= Directions for this task =
Out of the entries that follow, copy each line containing "agent".

──────── Data records

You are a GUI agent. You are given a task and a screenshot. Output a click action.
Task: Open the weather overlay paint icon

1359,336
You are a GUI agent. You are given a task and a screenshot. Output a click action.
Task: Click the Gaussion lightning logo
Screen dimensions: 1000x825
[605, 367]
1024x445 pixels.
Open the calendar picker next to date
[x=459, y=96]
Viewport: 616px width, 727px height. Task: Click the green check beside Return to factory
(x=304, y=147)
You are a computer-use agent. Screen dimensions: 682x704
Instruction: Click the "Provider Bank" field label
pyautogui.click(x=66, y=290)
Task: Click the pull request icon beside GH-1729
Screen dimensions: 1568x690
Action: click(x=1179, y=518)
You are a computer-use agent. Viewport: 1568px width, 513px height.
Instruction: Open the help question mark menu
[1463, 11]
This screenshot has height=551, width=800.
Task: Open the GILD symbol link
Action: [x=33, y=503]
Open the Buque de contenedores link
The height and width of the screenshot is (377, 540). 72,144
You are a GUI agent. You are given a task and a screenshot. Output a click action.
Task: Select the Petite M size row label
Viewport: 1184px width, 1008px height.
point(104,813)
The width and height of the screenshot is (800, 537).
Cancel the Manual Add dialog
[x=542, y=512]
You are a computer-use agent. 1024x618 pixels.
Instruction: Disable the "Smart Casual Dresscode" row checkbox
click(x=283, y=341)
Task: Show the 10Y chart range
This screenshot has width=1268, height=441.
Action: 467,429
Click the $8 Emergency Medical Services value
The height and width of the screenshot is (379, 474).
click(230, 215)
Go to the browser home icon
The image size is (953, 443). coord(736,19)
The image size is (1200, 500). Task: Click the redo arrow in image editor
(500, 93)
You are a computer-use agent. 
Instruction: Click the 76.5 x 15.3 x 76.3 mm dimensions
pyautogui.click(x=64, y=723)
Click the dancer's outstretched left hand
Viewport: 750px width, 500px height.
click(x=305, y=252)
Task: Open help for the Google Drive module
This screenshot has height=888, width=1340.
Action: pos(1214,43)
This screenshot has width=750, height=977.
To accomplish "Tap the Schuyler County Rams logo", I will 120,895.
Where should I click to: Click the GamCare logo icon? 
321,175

────────────────

= Answer to the problem =
You are a GUI agent. You are given a task and a screenshot. Output a click action.
You are a GUI agent. You are given a task and a screenshot. Output a click action.
You are a computer-use agent. Screen dimensions: 682x704
You are a computer-use agent. Viewport: 1568px width, 513px height.
You are a GUI agent. You are given a task and a screenshot. Output a click action.
You are a computer-use agent. 1024x618 pixels.
You are a computer-use agent. 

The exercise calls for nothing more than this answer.